By: Jaxon Koehler, News Crew Member
As with many things this semester, the marching band is experiencing serious changes as COVID-19 finds its way onto campus. It was announced early in this football season the Iowa State Cyclone Varsity Marching Band will be unable to march at football games for the foreseeable future. To accomplish the ultimate goal of lowering infection rates, the marching band is taking new measures to prevent the spread. “Right now, we’re planning on playing in the stands, play every game, playing in the stands and staying six feet apart,” says Crayton Mitchell, freshman and new marching band member.
The changes are a complete turnaround for the band, who, in the past, has learned new routines and shows for every game and has rehearsed every single night. “Usually rehearsals are everyday, now I don’t go to band on Tuesdays because that’s when the opposite band goes.”
Social distancing and mask rules are also in place for all rehearsals. Mitchell explains, “We do play our instrument through the mask, so we have a special mask that is magnetized. So you have to put the trumpet through one slot and out another slot in the mask… It’s very interesting. I don’t really enjoy it, but it works.”
There is a glimmer of hope for the marching band with what is called a “Band Day,” where they would be able to show off the hard work they’ve put in for the season. “…we are still learning marching stuff because we have the time and… we might have a band day if everything goes correctly, which I think would be a lot of fun.”
Mitchell notes his concerns by recalling his time in high school, saying that he did not want to become a drum major at the time because “one of my favorite parts of marching band is the marching,” something he won’t be able to do this year.
He continues by saying, “It makes me sad… everyone wishes they were marching because without the marching in marching band it’s just really a band.”

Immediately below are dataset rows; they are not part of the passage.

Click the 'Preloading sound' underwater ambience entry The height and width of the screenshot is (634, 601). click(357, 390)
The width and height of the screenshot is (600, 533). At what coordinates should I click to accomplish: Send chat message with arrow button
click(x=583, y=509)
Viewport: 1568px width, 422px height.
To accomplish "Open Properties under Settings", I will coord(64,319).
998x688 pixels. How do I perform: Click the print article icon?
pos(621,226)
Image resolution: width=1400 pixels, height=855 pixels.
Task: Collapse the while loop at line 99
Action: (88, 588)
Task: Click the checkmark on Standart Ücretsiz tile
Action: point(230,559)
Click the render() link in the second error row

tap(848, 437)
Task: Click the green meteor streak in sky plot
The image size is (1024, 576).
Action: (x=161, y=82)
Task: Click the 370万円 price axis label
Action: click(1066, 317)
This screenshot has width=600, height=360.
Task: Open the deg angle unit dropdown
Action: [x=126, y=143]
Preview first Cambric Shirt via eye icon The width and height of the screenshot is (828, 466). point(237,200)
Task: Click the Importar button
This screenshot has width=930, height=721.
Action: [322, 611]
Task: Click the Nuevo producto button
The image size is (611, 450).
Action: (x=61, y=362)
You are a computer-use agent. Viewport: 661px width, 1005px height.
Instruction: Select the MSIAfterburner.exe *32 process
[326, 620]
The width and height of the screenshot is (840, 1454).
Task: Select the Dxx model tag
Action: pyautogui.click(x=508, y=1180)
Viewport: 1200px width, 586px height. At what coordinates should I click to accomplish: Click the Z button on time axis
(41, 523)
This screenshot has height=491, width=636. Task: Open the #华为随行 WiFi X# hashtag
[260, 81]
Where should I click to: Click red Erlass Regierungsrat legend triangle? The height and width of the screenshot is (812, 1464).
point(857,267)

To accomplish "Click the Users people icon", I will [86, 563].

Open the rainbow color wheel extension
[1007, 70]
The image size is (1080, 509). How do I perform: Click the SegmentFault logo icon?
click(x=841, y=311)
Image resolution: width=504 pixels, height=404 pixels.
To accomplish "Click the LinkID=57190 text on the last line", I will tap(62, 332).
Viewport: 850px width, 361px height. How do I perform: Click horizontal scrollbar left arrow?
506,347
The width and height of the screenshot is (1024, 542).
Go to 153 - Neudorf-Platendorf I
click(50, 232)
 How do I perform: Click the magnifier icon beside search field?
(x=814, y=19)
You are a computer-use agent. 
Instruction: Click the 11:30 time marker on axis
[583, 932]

This news, however, has not come as a shock to many on campus. New rules have been put into place in almost all aspects of daily life, from wearing masks to the dining halls to online classes to avoiding social gatherings altogether. The campus has been calling for everyone to do their part by sending mass emails detailing safe social distancing practices, announcing new rules, and putting up catchy slogans on televisions around campus.
“It makes sense,” Mitchell says, “They’re trying to do their best to keep everything as low with Covid as it is.”